Why I Gave Up My Microwave (And How You Can Too)
Whenever I tell people I don’t have a microwave and prefer to make my meals with the stove or oven, they look at me with confusion, exasperation, or both. Some people think that I don’t own one for environmental or health reasons. Others just don’t understand why I would give up the convenience and seem genuinely perplexed when I tell them my life has not suffered from its absence. Honestly, I don’t own or use a microwave because I prefer to cook food from scratch and think reheating it via the stove or oven tastes way better. Read on to find out just how I get by without one and you might find yourself doing the same.
It leads to more mindful eating.
I used to get home from work and act out my dinnertime routine like a zombie: pull frozen dinner from the freezer, pop in the microwave, push a few buttons, wait until hot, consume mediocre food. Having a device that prioritized quick over tasty or even healthy just wasn’t working for me. The microwave became a kind of a crutch, a tool that made it possible to excuse my way out of cooking a nutritious meal on busy days (and eventually even not-so-busy days) by virtue of its expediency. It was leading me to make poor dietary choices, and I shudder to think of how much sodium I was ingesting every day. Soon after it dawned on me that I had abandoned one of my favorite hobbies, cooking, because of the machine on the counter.
While you can zap any manner of foods in the microwave in seconds, if you’re using the stove or oven, it admittedly is going to take more time. A frozen burrito will take 30 minutes to defrost in the oven, so you might as well make a more nutritious sheet-pan meal instead. Just about any frozen meal you can buy you can make from scratch in less than an hour, and you’ll wind up with something healthier and tastier to boot.
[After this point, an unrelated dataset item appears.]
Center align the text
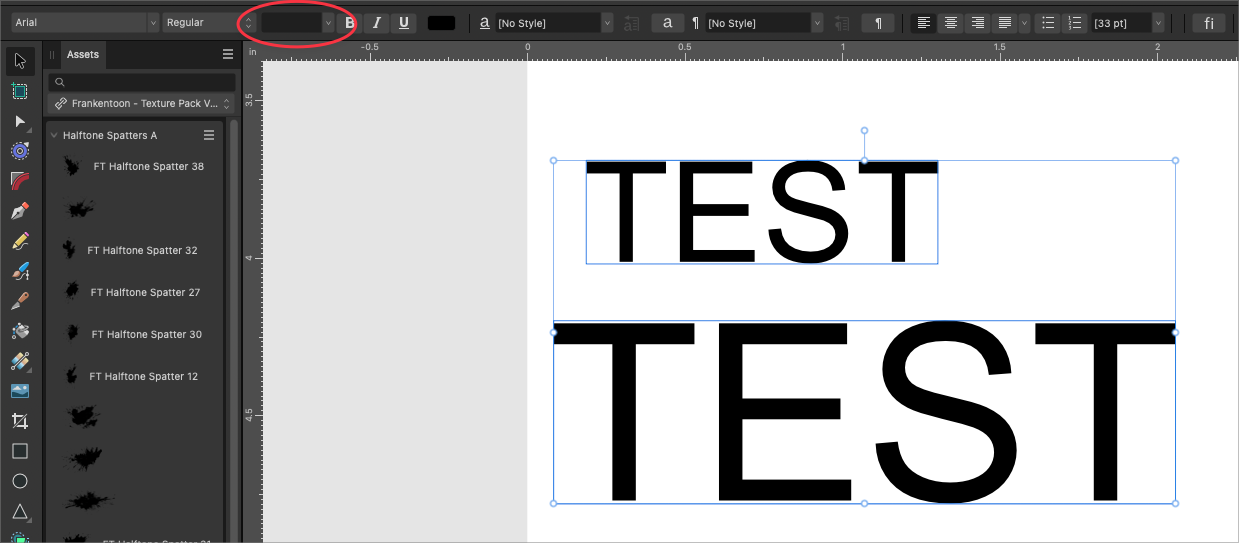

You can actually reheat your food SO IT TASTES good.
The microwave is hands-down the worst when it comes to reheating or cooking foods that are supposed to be crispy. It sucks the moisture out of foods like pasta and casserole, leaving them tough and leathery, and liquids spatter and splutter and generally cause a mess when they’re nuked. Don’t even get us started on frozen food — the microwave is bound to leave them overcooked and lava-hot on the outside, while still somehow containing a block of ice inside.
For Crispy Foods: Use an oven or toaster oven for things like french fries, fried chicken, etc. Cook your food in a 350ºF oven until crisp and heated through, flipping once. Blot oily foods with paper towels before eating to prevent them from getting soggy.
For Leftover Pizza: Add your pizza to a skillet, then cover. Heat over medium on the stovetop until the cheese melts, then take off the lid and cook until the bottom crust is perfectly crisp.
For Pasta or Grains: Put your leftovers in a heat-safe dish, then put that dish in a steamer basket or insert in a large enough pot, cover, crank up the stove, and steam until it’s reheated throughout.
For Saucy Foods: Microwaves tend to dry out or scorch previously saucy foods like pasta or chicken and aggressively splatter soups and other liquids. Instead, try reheating your food in a covered saucepan over low heat with an added splash of water, milk, or broth. Stir occasionally and avoid the impulse to turn up the heat, or your meal might get scorched on the bottom.
It frees up precious counter space.
If you’ve ever lived with a small kitchen, you know how important counter space is — there’s nothing less pleasant than trying to juggle a cutting board of chopped vegetables, a hot pan just out of the oven, and a space for your drying rack, cookbooks, and other miscellany in so few square feet of space. Before I tossed my microwave, that was my kitchen reality. I had one tiny patch of counter that held a jar of utensils and had just enough space for a tiny cutting board, while my remaining counter space was taken up by a drying rack and, of course, my microwave.
Once I learned how to reheat food without the microwave and finally got rid of my culinary albatross, I was amazed at what a difference that extra counter space made. Cooking was so much less stressful when I wasn’t trying to play Tetris with ingredients and cutting boards every time I wanted to make a meal. Because the space my microwave was taking up was so large compared to the bare patch I had been relying on, I was even able to get a bigger cutting board, which made all of my meal prep easier.